Yellowjackets are considered beneficial since they feed developing larvae arthropod prey. However when their nests are disturbed, defending worker wasps can sting multiple times. Also, foraging worker wasps may be a nuisance at picnics and other outdoor events.

Some Control Options:
One strategy is to hang traps in sunny locations in areas of nesting sites. Liquid insecticides can also be used to kill yellowjackets. Also insecticidal dusts can be used and are sometimes preferred since the workers attempting to use the nest opening will track dust and contaminate brood and other colony members.
All must be used with extreme caution, since wasps will attack when sensing an insecticide applied to their nests. Wear protective clothing that covers the whole body, including gloves and a veil over the face. Hiring a pest management professional is sometimes needed to reduce risks to you and your family.

Southern yellowjackets, Vespula squamosa (Drury) (Hymenoptera: Vespidae), at nest entrance. Photo by G. McIlveen, Jr.
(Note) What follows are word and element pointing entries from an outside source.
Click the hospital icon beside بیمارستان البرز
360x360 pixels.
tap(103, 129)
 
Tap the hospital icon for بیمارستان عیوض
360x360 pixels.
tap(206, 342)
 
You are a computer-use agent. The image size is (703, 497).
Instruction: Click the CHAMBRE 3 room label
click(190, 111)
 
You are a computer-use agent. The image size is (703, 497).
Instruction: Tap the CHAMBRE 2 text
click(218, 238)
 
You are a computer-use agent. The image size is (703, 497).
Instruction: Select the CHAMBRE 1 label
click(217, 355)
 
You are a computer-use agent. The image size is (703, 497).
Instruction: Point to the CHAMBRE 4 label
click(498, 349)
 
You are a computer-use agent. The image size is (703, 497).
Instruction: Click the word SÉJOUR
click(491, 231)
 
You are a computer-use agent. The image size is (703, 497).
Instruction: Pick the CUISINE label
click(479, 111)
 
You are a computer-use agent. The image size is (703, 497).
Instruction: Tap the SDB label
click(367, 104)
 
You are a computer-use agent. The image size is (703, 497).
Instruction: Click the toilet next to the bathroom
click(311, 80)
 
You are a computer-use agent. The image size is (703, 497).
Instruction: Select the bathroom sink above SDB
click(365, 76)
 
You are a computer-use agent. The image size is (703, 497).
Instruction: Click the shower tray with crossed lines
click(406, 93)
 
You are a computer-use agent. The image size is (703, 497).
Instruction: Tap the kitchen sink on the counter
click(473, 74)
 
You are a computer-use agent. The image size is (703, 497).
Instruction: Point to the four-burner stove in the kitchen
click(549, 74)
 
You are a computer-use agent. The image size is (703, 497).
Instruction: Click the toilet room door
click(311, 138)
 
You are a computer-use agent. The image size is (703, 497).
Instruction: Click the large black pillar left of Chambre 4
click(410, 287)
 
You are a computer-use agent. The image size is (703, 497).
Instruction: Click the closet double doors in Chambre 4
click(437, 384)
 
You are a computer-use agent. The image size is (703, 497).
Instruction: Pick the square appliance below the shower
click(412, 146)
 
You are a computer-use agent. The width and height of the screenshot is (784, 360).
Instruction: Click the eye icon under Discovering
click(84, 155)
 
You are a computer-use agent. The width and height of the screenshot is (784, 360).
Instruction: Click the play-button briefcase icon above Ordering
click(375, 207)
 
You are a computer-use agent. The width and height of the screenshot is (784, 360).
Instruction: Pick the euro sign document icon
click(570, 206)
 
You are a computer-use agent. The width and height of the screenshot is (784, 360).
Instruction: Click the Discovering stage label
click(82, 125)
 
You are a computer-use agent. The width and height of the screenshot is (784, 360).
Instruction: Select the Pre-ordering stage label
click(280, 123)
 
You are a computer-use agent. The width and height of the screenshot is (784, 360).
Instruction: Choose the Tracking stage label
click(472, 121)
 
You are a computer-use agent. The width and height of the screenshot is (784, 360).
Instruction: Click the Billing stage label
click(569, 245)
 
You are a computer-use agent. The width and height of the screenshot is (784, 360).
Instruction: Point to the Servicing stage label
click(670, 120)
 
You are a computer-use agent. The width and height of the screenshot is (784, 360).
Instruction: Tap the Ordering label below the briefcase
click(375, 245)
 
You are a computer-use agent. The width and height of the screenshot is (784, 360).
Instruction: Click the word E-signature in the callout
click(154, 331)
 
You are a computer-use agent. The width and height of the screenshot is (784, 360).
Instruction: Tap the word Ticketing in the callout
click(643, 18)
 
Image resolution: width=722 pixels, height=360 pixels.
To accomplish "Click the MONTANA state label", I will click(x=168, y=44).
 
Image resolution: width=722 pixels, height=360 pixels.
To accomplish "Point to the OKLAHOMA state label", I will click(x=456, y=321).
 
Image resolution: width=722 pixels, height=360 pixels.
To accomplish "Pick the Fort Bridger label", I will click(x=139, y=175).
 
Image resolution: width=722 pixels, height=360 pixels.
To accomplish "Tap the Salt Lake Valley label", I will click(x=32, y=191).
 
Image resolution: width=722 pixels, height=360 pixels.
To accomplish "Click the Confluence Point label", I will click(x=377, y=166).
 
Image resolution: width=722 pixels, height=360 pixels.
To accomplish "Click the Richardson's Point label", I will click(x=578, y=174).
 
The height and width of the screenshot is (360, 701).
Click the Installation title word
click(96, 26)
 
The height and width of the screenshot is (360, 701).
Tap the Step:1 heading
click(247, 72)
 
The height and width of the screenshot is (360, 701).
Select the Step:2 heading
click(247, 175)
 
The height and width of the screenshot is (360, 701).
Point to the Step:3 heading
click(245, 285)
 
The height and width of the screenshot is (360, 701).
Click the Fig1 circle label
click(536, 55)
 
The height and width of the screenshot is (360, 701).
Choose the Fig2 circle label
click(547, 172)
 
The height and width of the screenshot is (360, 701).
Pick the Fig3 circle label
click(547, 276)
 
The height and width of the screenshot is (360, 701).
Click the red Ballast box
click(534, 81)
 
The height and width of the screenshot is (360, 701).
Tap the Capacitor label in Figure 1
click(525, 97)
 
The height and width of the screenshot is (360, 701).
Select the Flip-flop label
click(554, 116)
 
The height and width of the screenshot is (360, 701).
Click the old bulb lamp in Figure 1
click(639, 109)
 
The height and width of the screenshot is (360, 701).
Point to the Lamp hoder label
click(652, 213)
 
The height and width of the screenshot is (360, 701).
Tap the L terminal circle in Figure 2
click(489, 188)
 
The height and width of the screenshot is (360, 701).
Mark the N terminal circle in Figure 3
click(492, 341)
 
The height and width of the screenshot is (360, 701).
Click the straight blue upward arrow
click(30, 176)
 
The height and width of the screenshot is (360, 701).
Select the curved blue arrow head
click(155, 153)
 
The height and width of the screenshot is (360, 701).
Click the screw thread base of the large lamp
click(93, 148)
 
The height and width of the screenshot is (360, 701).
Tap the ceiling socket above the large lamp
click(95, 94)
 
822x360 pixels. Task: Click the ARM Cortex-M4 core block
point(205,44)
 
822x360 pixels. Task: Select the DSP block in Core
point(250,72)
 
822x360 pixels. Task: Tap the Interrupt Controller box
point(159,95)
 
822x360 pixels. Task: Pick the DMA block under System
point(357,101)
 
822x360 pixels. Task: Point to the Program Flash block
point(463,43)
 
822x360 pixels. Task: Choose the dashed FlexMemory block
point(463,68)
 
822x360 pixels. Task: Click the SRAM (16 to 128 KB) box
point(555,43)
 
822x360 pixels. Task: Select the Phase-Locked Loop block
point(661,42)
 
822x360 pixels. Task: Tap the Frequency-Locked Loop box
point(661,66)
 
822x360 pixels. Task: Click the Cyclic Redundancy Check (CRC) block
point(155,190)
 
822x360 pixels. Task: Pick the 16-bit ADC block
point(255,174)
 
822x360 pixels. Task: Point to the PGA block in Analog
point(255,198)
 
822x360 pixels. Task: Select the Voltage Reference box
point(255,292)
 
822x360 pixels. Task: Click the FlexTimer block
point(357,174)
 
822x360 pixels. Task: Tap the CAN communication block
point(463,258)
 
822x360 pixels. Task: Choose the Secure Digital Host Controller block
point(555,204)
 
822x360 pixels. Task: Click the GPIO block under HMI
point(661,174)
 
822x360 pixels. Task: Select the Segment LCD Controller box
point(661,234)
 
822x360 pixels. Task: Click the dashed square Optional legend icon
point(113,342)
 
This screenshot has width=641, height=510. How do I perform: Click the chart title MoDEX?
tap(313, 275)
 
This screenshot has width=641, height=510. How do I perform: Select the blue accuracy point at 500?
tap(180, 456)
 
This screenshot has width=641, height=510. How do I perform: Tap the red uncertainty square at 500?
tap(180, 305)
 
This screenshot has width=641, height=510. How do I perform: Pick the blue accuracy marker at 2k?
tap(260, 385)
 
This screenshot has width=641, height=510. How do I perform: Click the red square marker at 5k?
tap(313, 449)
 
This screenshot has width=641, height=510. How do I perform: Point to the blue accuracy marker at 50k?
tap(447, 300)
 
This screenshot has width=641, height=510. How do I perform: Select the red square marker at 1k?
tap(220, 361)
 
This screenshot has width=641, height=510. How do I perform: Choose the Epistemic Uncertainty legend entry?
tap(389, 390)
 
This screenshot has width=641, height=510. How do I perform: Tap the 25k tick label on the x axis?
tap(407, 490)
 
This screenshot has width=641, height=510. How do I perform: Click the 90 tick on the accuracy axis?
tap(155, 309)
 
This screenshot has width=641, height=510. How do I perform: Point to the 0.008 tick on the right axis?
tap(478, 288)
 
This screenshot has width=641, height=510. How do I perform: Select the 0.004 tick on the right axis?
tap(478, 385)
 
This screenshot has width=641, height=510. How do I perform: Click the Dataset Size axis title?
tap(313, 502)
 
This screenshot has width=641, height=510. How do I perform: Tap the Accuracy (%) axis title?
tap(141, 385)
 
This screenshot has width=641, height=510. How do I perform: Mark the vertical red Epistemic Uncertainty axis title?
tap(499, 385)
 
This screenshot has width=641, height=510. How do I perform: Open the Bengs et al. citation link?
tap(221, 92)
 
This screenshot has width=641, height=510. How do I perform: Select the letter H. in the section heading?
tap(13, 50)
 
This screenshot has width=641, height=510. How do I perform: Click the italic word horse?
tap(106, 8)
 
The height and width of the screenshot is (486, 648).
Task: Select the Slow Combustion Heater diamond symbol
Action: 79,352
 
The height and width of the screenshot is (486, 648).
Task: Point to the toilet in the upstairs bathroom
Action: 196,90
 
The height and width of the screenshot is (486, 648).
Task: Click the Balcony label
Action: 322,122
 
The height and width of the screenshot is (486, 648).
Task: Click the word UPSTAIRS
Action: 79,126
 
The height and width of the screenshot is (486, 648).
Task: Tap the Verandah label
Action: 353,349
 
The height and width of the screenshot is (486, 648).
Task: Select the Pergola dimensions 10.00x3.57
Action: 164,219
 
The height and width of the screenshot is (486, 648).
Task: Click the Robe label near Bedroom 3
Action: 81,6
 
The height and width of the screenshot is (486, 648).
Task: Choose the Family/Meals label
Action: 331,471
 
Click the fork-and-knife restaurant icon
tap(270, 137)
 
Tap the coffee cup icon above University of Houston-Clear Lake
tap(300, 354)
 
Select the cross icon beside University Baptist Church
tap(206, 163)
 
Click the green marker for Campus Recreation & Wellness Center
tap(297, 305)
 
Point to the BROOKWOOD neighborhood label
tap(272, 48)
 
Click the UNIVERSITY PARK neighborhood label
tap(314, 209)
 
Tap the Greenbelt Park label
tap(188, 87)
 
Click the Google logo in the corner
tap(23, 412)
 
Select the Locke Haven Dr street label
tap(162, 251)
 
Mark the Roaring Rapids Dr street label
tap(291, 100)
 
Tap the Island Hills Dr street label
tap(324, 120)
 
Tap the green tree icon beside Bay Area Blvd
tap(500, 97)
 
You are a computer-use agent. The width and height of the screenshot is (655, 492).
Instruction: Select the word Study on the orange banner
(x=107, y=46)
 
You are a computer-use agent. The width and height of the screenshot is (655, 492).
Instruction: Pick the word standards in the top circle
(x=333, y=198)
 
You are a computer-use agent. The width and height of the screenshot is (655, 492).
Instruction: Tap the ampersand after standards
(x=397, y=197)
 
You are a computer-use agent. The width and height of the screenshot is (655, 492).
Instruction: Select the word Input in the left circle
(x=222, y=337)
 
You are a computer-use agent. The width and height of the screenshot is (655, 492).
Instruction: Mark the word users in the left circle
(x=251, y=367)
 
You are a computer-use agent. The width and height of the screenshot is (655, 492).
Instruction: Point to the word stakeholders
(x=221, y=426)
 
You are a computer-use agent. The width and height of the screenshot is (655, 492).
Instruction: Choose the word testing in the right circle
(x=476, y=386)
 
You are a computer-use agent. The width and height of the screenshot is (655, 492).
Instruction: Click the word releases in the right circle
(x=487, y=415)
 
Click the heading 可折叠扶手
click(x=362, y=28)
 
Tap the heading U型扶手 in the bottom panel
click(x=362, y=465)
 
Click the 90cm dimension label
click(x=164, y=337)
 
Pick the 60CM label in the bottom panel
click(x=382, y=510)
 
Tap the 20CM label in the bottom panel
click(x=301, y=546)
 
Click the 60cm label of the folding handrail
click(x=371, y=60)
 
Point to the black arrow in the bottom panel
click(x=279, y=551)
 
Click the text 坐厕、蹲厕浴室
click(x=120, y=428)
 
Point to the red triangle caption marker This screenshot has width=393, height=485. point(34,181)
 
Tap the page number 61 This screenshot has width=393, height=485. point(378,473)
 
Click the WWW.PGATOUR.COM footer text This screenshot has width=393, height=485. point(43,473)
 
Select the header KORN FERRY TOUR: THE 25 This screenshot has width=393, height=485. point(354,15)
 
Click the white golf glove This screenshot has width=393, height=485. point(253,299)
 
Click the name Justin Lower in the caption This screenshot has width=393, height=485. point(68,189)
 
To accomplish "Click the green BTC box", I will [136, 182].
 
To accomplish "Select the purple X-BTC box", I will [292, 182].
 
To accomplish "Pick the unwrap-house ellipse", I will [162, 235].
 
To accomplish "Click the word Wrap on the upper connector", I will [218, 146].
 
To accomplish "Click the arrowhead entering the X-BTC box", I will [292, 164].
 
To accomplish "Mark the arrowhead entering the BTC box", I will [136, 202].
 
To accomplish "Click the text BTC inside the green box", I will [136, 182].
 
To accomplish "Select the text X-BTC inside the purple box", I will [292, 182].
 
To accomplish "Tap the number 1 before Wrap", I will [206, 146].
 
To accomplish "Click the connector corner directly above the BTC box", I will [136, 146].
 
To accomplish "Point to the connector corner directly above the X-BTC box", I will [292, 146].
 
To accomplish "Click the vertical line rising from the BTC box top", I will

Wednesday, August 12, 2009

Destructive Carpenter Bees

Carpenter bees are 3/4 to 1 inch in length and resemble bumble bees, except that their abdomen is hairless and shiny black rather than being covered by patches of yellow-orange hair that is found on bumble bees. Adult carpenter bees become active in April or May and the female carpenter bees can sting, but usually only if agitated. Although males are incapable of stinging, they are territorial and will “attack" people passing by their nesting sites.
After mating, the females construct new nesting tunnels or use pre-existing tunnels for their nest site. Carpenter bees can bore holes about ½ inches wide into wood overhangs, decks, fence posts and trees. Unfinished wood or wood that is well weathered, poorly painted or stained is preferred for nest construction. Their nesting tunnels tend to extend straight for an inch or two and then turn 90 degrees as it begins to follow the wood grain. Their tunnels are clean cut and may extend 6 to 8 inches. Carpenter bees do not consume wood, but use wood merely to construct nests. Damage by carpenter bees is largely cosmetic, unless nesting sites are used repeatedly over years.

Some Control Options
Some Non-Chemical Control Options:Carpenter bees prefer to nest in unfinished or weathered wood, so painting or staining all exposed wood surface will deter carpenter bees from tunneling. Another option for preventing carpenter bee tunneling is to use non-wood trim and siding products, such as fiber cement or composite siding.

Some Chemical Control Options:
Observing bee activity will help in identifying nesting entrance holes. Look for perfectly round holes, about the size of a dime. Treating the entrance holes with an insecticidal spray or dust can reduce future nesting activity. Such products that contain carbaryl, cyfluthrin, permethrin, or resmethrin can be used. Leave the treated hole open for 12 to 24 hours before plugging it. The insecticide treatment is important, since it kills both the adult bees and offspring as they attempt to emerge later. Treatment is best performed at night when the bees are less active, or while wearing protective clothing.